---- EXCERPTED PASSAGE

Among the various dopants, silver (Ag) substitution at the A-site is of particular interest due to its distinctive ionic radius and electronic properties, which influence microstructure, magnetic interactions, and grain boundary effects differently compared to more commonly used divalent cations.135,136 Although silver doping has shown potential in enhancing magnetoresistance and modifying phase stability, systematic studies on its effects on La1−xAgxSrMn2O5+δ compounds remain scarce. Additionally, the impact of silver incorporation on magnetocaloric properties and low-temperature magnetic ordering phenomena such as antiferromagnetism or charge ordering warrants thorough investigation to better understand the underlying mechanisms and optimize functional performance.

This study aims to fill these gaps by synthesizing La1−xAgxSrMn2O5+δ (x = 0.1, 0.2) compounds via conventional solid-state reaction and characterizing their structural, morphological, and magnetic properties using X-ray diffraction, scanning electron microscopy, and magnetization measurements. We further evaluate their magnetocaloric potential through analysis of magnetic entropy change and relative cooling power, thereby contributing to the broader goal of developing advanced manganite materials for energy-efficient cooling and multifunctional applications. Our findings offer new insights into the role of silver doping at the A-site in tuning magnetic transitions and microstructure–property relationships in complex oxide systems, with implications extending across materials science and sustainable technology sectors.

--------
---- INFORMATION PROVIDED

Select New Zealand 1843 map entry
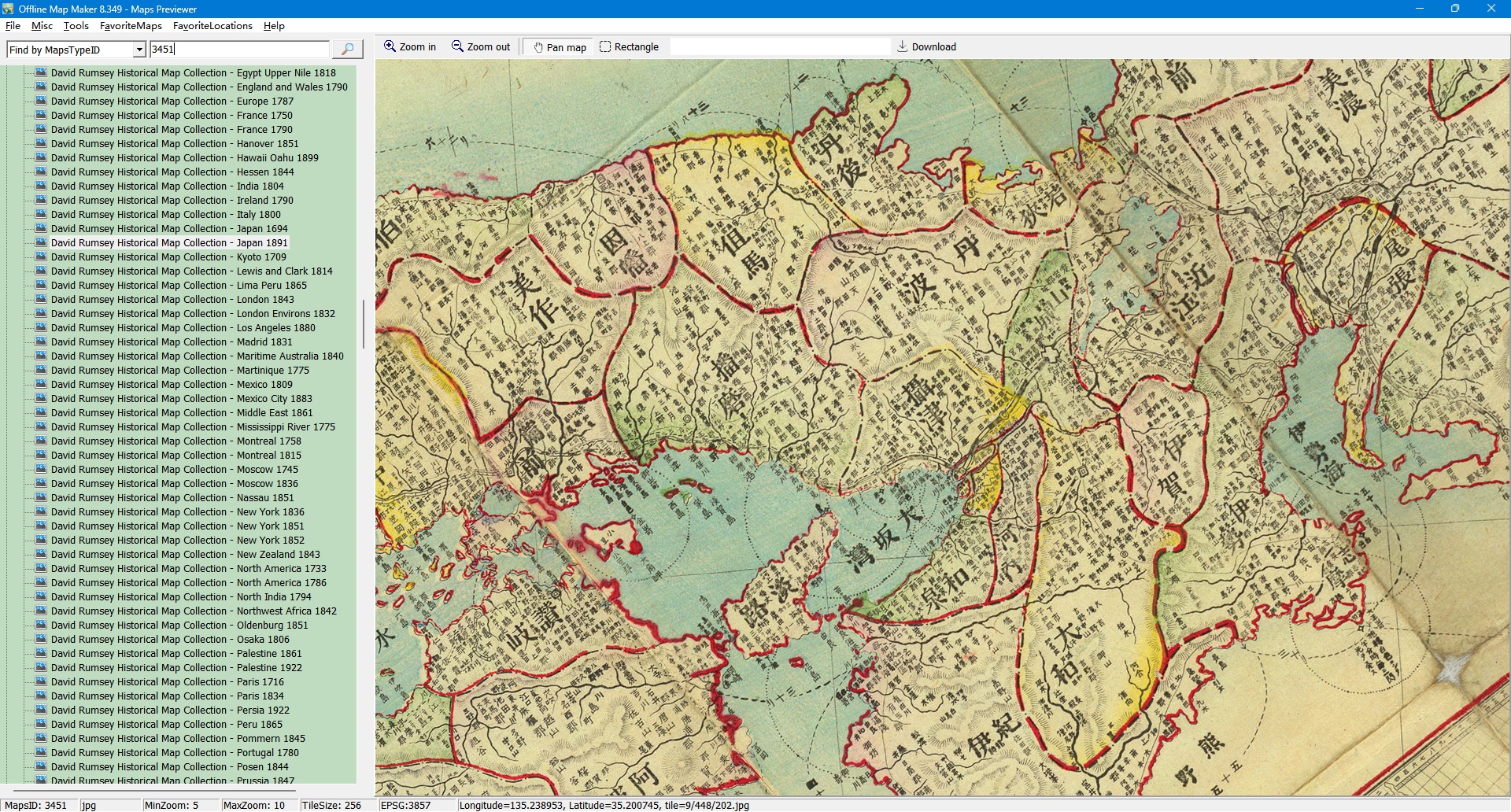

--------

**REQUIRED WORK:**
A) Answer these about the passage on silver-doped manganites:
(i) At which site is silver substituted?
(ii) By what method are the La1−xAgxSrMn2O5+δ compounds synthesized?
(iii) Which two quantities are used to evaluate their magnetocaloric potential?
B) Could you continue the passage on silver-doped manganites, starting right after its final sentence?
The material comes from a different source than the passage on silver-doped manganites.

**TASK ANSWERS:**
A)
(i) The A-site.
(ii) A conventional solid-state reaction.
(iii) Magnetic entropy change and relative cooling power.

B)
2. Synthesis and characterization

2.1. Sample preparation

Polycrystalline samples of La1−xAgxSrMn2O5+δ (abbreviated as LASMO), with doping levels x = 0.1 and x = 0.2, were synthesized using the conventional solid-state reaction method, a widely used approach for preparing complex oxide ceramics due to its simplicity, scalability, and effectiveness in forming thermodynamically stable phases. This method allows for precise control over stoichiometry, is cost-effective, and suitable for preparing bulk quantities of high-purity compounds. It is particularly effective in promoting solid-state diffusion between precursor oxides and carbonates when subjected to high-temperature treatment. High-purity precursors La2O3, SrCO3, MnO2, and Ag2CO3 (≥99.9%) were used as starting materials. To ensure chemical stability and prevent moisture contamination, La2O3 was pre-calcined at 700 °C for several hours to remove any adsorbed water or carbonate impurities that could affect stoichiometry. Appropriate stoichiometric amounts of each precursor were calculated to match the nominal composition of La1−xAgxSrMn2O5+δ. The powders were thoroughly ground and homogenized using an agate mortar and pestle for several hours to achieve a uniform fine mixture, which is critical for promoting complete reaction and ensuring phase homogeneity.

The homogenized mixtures were then pressed into cylindrical pellets approximately 12 mm in diameter and 2 mm thick using a uniaxial hydraulic press. These pellets were subjected to multiple calcination steps in the temperature range of 700 °C to 1200 °C, each lasting around 20 hours, with intermediate grindings to enhance reaction completeness and improve crystallinity. These thermal treatments facilitate diffusion of the cations and oxygen, allowing for the formation of the desired layered perovskite structure. The general chemical reaction involved in the formation of LASMO via the solid-state route can be expressed as:

(1 − x)La2O3 + xAg2CO3 + SrCO3 + 2MnO2 → 2La1−xAgxSrMn2O5+δ + 2CO2

This equation represents the solid-state formation of the target compound, where La3+, Ag+, and Sr2+ occupy the A-site positions, while Mn ions are at the B-site of the layered perovskite structure. The oxygen non-stoichiometry (δ) accounts for any excess oxygen due to partial oxidation or reduction during heating, especially considering the variable valence states of Mn. After the final sintering step, the synthesized samples were characterized by X-ray diffraction (XRD) using powdered specimens to confirm phase purity, determine the crystal structure, and extract lattice parameters. These measurements ensure that the final products are structurally homogeneous and crystallize in the expected phase before proceeding to surface and magnetic analyses.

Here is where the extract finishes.